Issachar, then aged 27, was sentenced by Russia in 2019 to 7.5 years in prison after nearly 10 grams of marijuana were found in her luggage during a layover in a Moscow airport.
She denied smuggling drugs, noting she had not sought to enter Russia during the layover on her way to Israel from India, and had no access to her luggage during her brief stay in the Russian airport.
“I was like, where did that come from,” she said in the interview broadcast Wednesday, denying she had deliberately tried to smuggle drugs. “I didn’t know it was in my bag.”
“It’s a bit terrifying because they don’t tell you anything,” she said.
“I find it insane that I was detained for almost a full day without knowing I was detained,” she said.
Issachar said she was held in a cell with up to 40 other women.
“It was loud,” she said. “They don’t provide you with anything besides food. They don’t provide you with toilet paper or feminine hygiene products.”
She said she taught herself Russian and kept a journal in which she said she was “terrified,” but said she was never abused.

Issachar said that when she was put on trial, she was held in the same facility that Griner is thought to be detained in.
“I knew that it made no sense whatsoever,” she said of her trial. “I knew that this was a complete game. I’ve seen that judge many times at that point and I knew that he was being told to say things.”
The backpacker agreed with the interviewer when asked if she believed she was a political pawn. Issachar’s plight was a major issue for Israelis, garnering extensive press coverage, particularly when Putin visited Israel for the 75th anniversary of the liberation of Auschwitz.
During that visit, Putin met Issachar’s mother and told her “everything will be all right.” He pardoned her shortly afterward.

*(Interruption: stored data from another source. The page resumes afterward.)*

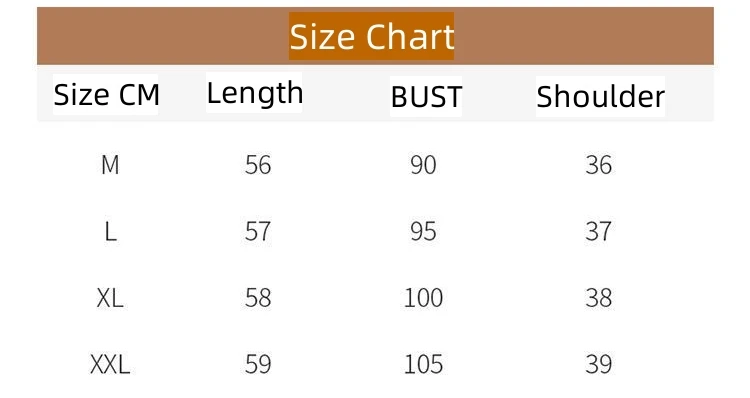The height and width of the screenshot is (398, 750).
Task: Select length value 59 for size XXL
Action: pyautogui.click(x=258, y=365)
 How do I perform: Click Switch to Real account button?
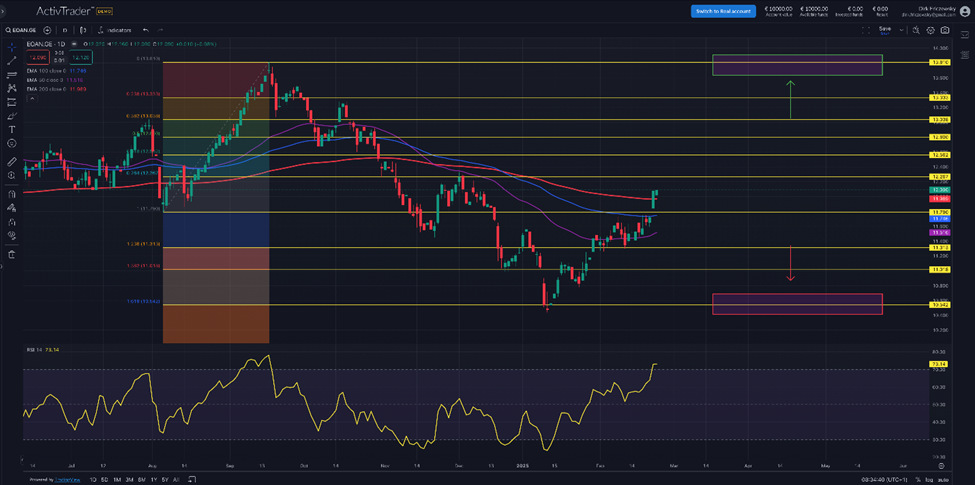click(723, 11)
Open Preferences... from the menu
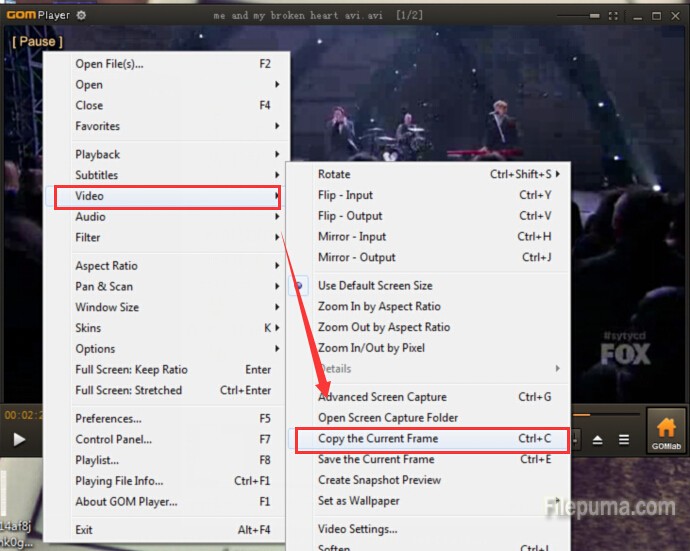This screenshot has height=551, width=690. (108, 418)
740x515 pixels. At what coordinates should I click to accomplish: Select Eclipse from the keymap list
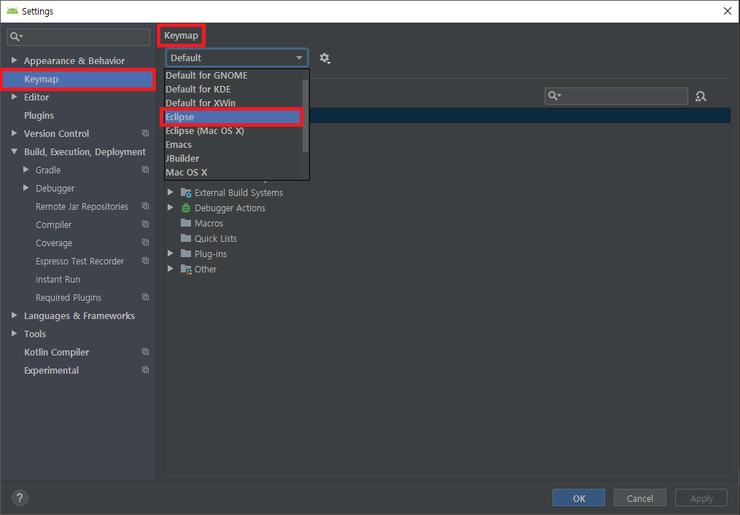pyautogui.click(x=232, y=117)
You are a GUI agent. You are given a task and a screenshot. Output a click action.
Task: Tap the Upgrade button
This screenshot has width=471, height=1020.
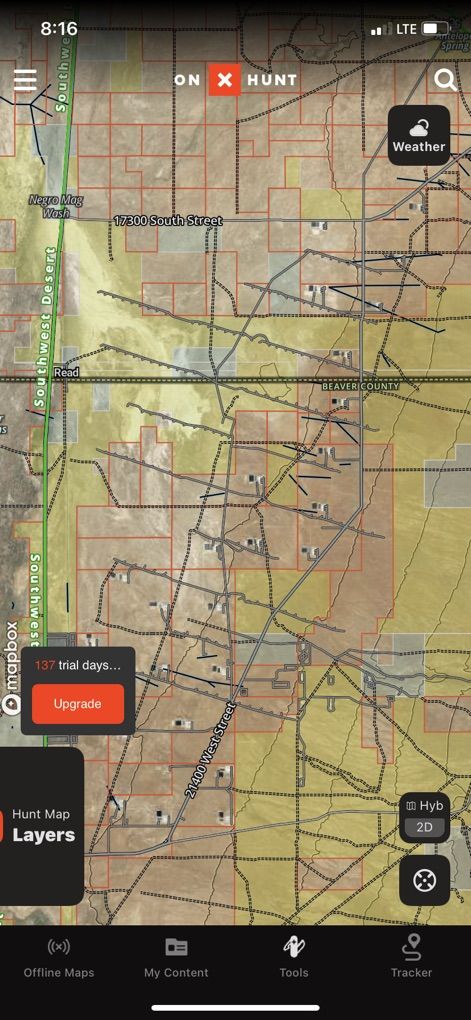pyautogui.click(x=77, y=704)
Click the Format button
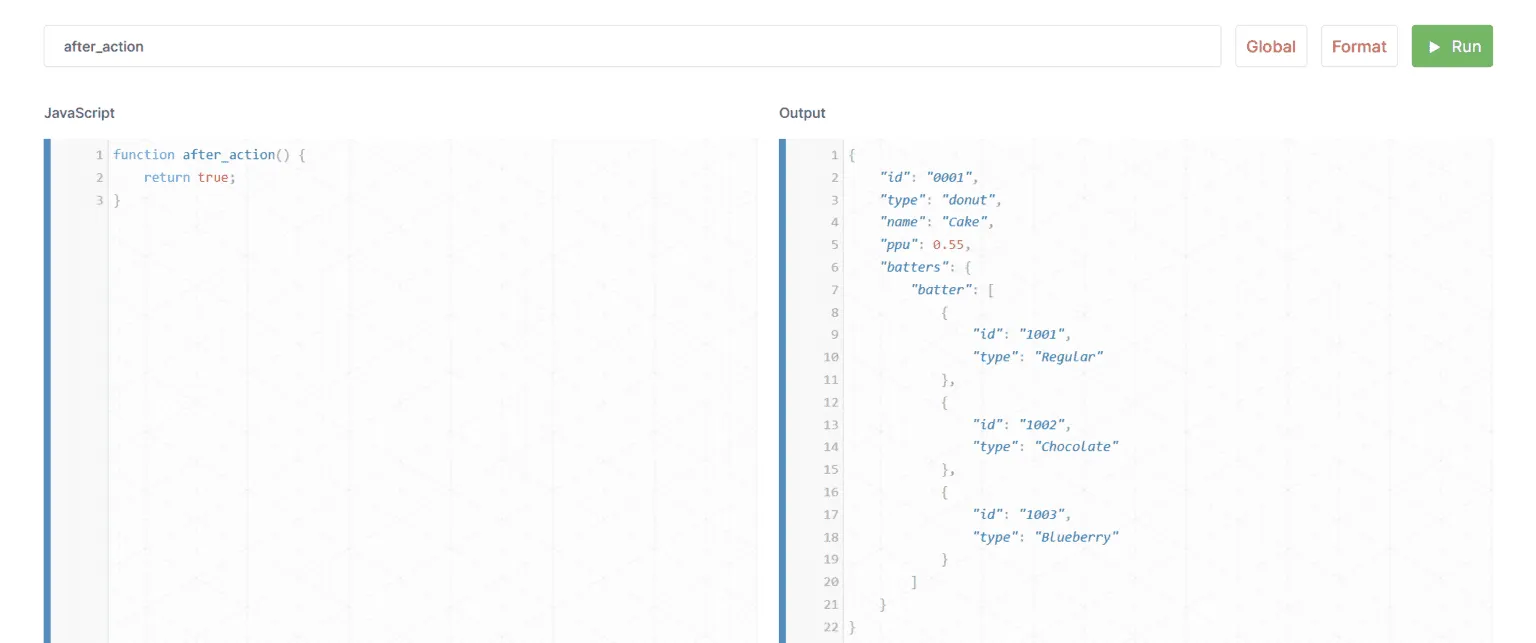Screen dimensions: 1536x643 [1359, 46]
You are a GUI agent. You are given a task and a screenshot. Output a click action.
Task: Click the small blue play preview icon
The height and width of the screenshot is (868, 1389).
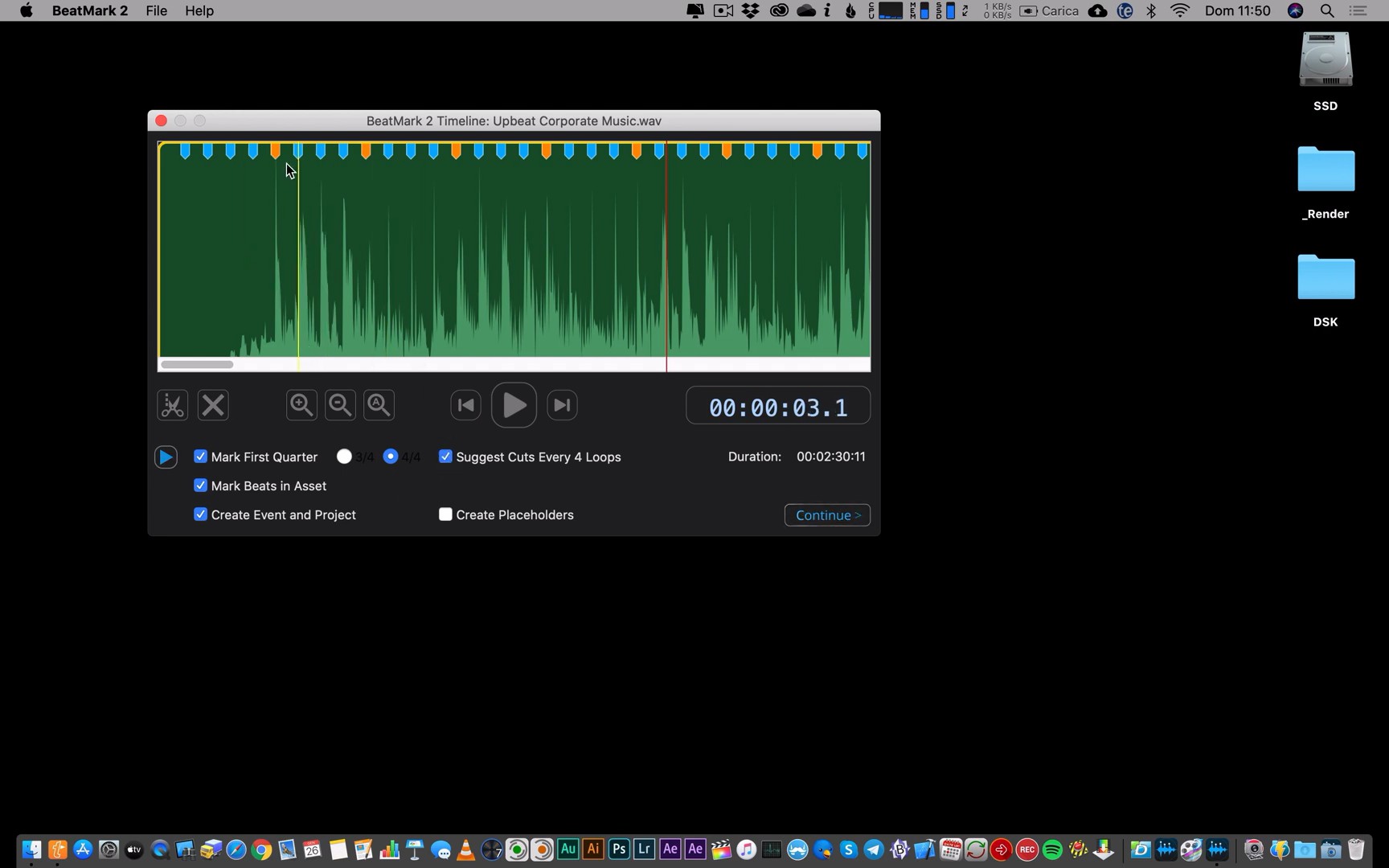pos(166,457)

Griner, 31, was detained at Moscow’s Sheremetyevo Airport while returning to play basketball in Russia, and police said they found vape canisters containing cannabis oil in her luggage.
The Phoenix Mercury center and two-time Olympic gold medalist pled guilty last week, nearly five months after her arrest in February amid rising tensions between the US and Russia over Ukraine.
Speaking through an interpreter, Griner told the court she had no intention of committing a crime and had acted unintentionally because she had packed for Moscow in a hurry. The trial was then adjourned.

A senior Russian diplomat said that no action could be taken by Moscow on Griner’s case until the trial was over, and her guilty plea could be an effort by her and her advisers to expedite the court proceedings.
Washington hasn’t disclosed its strategy in the case and the US may have little leverage with Moscow because of strong animosity over its actions in Ukraine. The State Department’s designation of Griner as wrongfully detained moves her case under the supervision of its special presidential envoy for hostage affairs, effectively the government’s chief hostage negotiator.
Russian media have speculated repeatedly that Griner could be swapped for Russian arms trader Viktor Bout, nicknamed “the Merchant of Death,” who is serving a 25-year sentence in the US after being convicted of conspiracy to kill US citizens and providing aid to a terrorist organization.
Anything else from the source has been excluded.